Ob in dem dieser Entscheidung zugrundeliegenden Fall der Vorsorgeschutz in der Schweiz mit späterem Rentenanspruch hätte aufrechterhalten werden können, war nicht Gegenstand der Prüfung durch den Verwaltungsgerichtshof. Das Höchstgericht stellt im angeführten Erkenntnis dennoch fest: "Hätte ein derartiger Vorsorgeschutz mit späterem Rentenanspruch aufrechterhalten werden können, wäre eine dennoch erfolgte Kapitalabfindung als begünstigungsschädlich zu beurteilen."
Dass die aufgrund der sich aus den im gegenständlichen Fall anzuwendenden Schweizer Rechtsvorschriften (Art. 4 Abs. 1 FZG iVm Art. 10 FZV) ergebende Möglichkeit, den Vorsorgeschutz im Wege einer Freizügigkeitspolice entweder als Kapital- oder als Rentenversicherung aufrecht zu erhalten, in der Praxis nicht bestehe, ist nicht nachvollziehbar, da nach der allgemeinen Lebenserfahrung eine Lebensversicherung, so wie jedes andere wirtschaftlich tätige Unternehmen, daran interessiert ist, alle ihr sich bietenden Gelegenheiten, durch zusätzliche Geschäftsabschlüsse zum Gewinn ihres Unternehmens beizutragen, jederzeit wahrnimmt, zumal Rentenversicherungen geradezu typische Lebensversicherungsprodukte sind.
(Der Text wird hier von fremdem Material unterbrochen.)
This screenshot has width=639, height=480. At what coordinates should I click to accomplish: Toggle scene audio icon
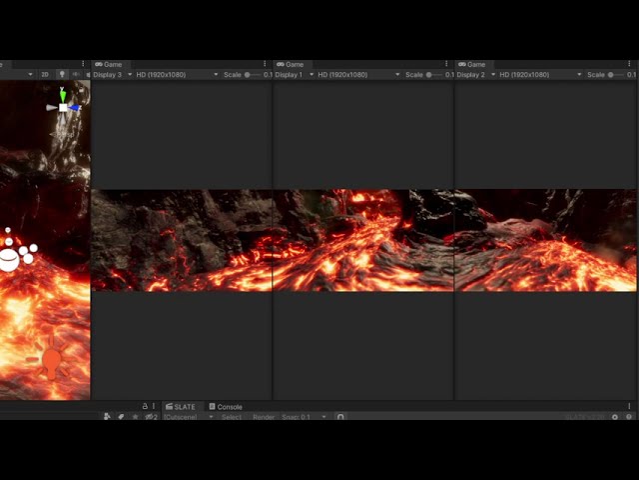click(x=76, y=74)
Es ist deshalb als erwiesen anzunehmen, dass der Beschwerdeführer anlässlich des Verlassens der Vorsorgeeinrichtung (bzw. danach gemäß Art. 12 Abs. 2 FZV durch Wechsel der Vorsorgeform bis zu seiner Pensionierung) bei einer Lebensversicherung eine Freizügigkeitspolice als Rentenversicherung hätte abschließen können, entweder indem eine Lebensversicherung diese Vorsorgeform als Produkt angeboten hat oder im Wege eines als Freizügigkeitspolice zu wertenden Einzelvertrages (die Möglichkeit der Übertragung auf eine Rentenversicherung mit Auszahlung einer Rente ab Erreichung des gesetzlichen Pensionsalters wurde vom BFG in einem ansonsten gleichgelagerten Falles eines Grenzgängers nach Liechtenstein, wobei die Rechtslage in Liechtenstein im Wesentlichen jener der Schweiz entspricht, im Erkenntnis vom , RV/1100359/2016, als unstrittig festgestellt; ungeachtet der Aufhebung dieses Erkenntnisses mit Entscheidung des -3, geht das Finanzamt weiterhin davon aus, dass die Aufrechterhaltung des Vorsorgeschutzes in Rentenform auch nach den tatsächlichen Gegebenheiten durch entsprechende Disposition des Steuerpflichtigen in derartigen Fällen möglich war, vgl. https://www.cash.ch/ratgeber/strategie/das-vorsorgegeld-richtig-parkieren-413346 , wobei sich aus der Beantwortung der Frage "Ist bei der Pensionierung ein Rentenbezug anstatt einer Auszahlung des Freizügigkeitskontos möglich?" ergibt, dass bei einigen Freizügigkeitsstiftungen ein Rentenbezug für das überobligatorische Kapital möglich sei, wenn auch zu tieferen Umwandlungssätzen als bei der Pensionskasse).""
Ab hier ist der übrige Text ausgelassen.